Шрифт:
Отыскивая подходящее место, я обнаружил небольшую ровную площадку на склоне высокого холма, спускавшегося к ней крутым обрывом, так что никто не мог напасть на меня сверху. В этой отвесной стене находилось небольшое углубление, похожее на вход в пещеру, но на самом деле никакой пещеры там не было.
Я решил поставить палатку на этой зеленой полянке, возле самого углубления. До этого я начертил перед углублением полукруг ярдов [9] двадцать в диаметре.
По этой линии я забил в землю два ряда крепких кольев, заглубив их так, чтобы они стояли намертво. Они возвышались над землей примерно на пять с половиной футов. Верхушки кольев я заострил. Расстояние между двумя рядами кольев составляло не более шести дюймов, [10] и эта ограда получилась столь надежной, что преодолеть ее не смог бы ни человек, ни зверь. Ее сооружение отняло у меня много времени и труда, потому что надо было срубить деревья, чтобы сделать из них колья, принести их из леса и забить в землю, но я считал, что не зря потратил время, обезопасив мое жилище от зверя.
9
Ярд — мера длины, равная 3 футам или 91,4 см.
10
Дюйм — мера длины, равная 2,5 см.
Я не стал делать калитку в ограде, устроив перелаз для входа в мою резиденцию, и когда я забирался внутрь ограды, то втягивал лестницу за собой. Так я отгородился и защитил себя от внешнего мира и поэтому спокойно спал по ночам.
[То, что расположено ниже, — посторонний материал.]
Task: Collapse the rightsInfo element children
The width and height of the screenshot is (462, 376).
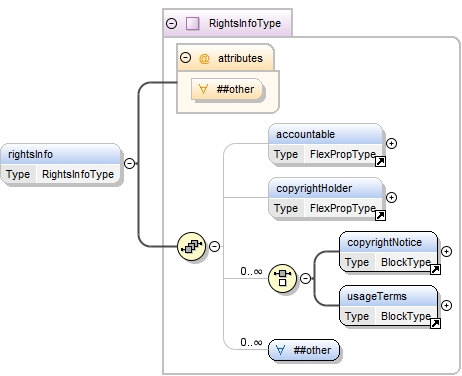Action: (129, 163)
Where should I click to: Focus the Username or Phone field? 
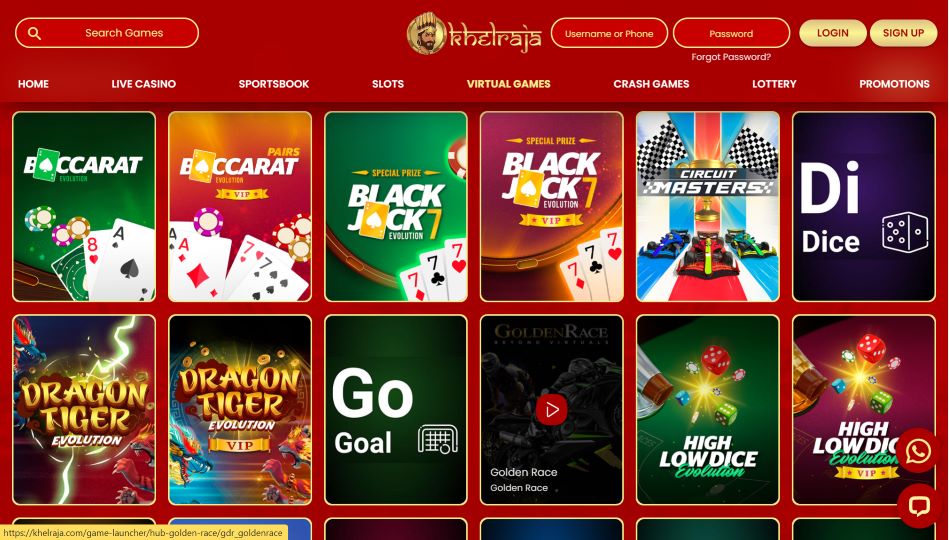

В эту ограду, или укрепление, я с неимоверным трудом перетащил свои богатства: провизию, оружие и все прочие вещи, о которых рассказывал ранее. Последние три дня этих занятий пришлись на полнолуние, и от этого мое новоселье отсрочилось, ибо я не мог допустить, чтобы зверь вырвался на свободу внутри ограды или же в то время, когда я перетаскивал мои сокровища.
Я разбил большую палатку, сделав ее двойной для защиты от дождей, то есть сначала поставил палатку поменьше, а над ней — еще одну, побольше, и накрыл последнюю сверху куском просмоленной парусины, захваченной мною с корабля. И теперь я спал уже не на тюфяке, брошенном прямо на землю, а в очень удобном гамаке, принадлежавшем помощнику капитана. Многие годы, лежа в нем по ночам, когда не было полнолуния, я вспоминал его лицо в момент, когда на него набросился зверь. Нельзя было допускать, чтобы зверь убил человека, и часто отец говорил мне, что воспоминания о подобных событиях преследуют всю жизнь.
Я начал рыть пещеру в обрыве, вынося камни и грунт через палатку в дворик и складывал их внутри ограды, благодаря чему почва в дворике поднялась фута на полтора. Так позади палатки у меня появилась пещера, служившая мне своеобразным погребом. Понадобилось много дней и много труда, чтобы закончить все эти работы. Поэтому мне придется рассказать о некоторых случившихся за это время событиях, которые занимали мои мысли.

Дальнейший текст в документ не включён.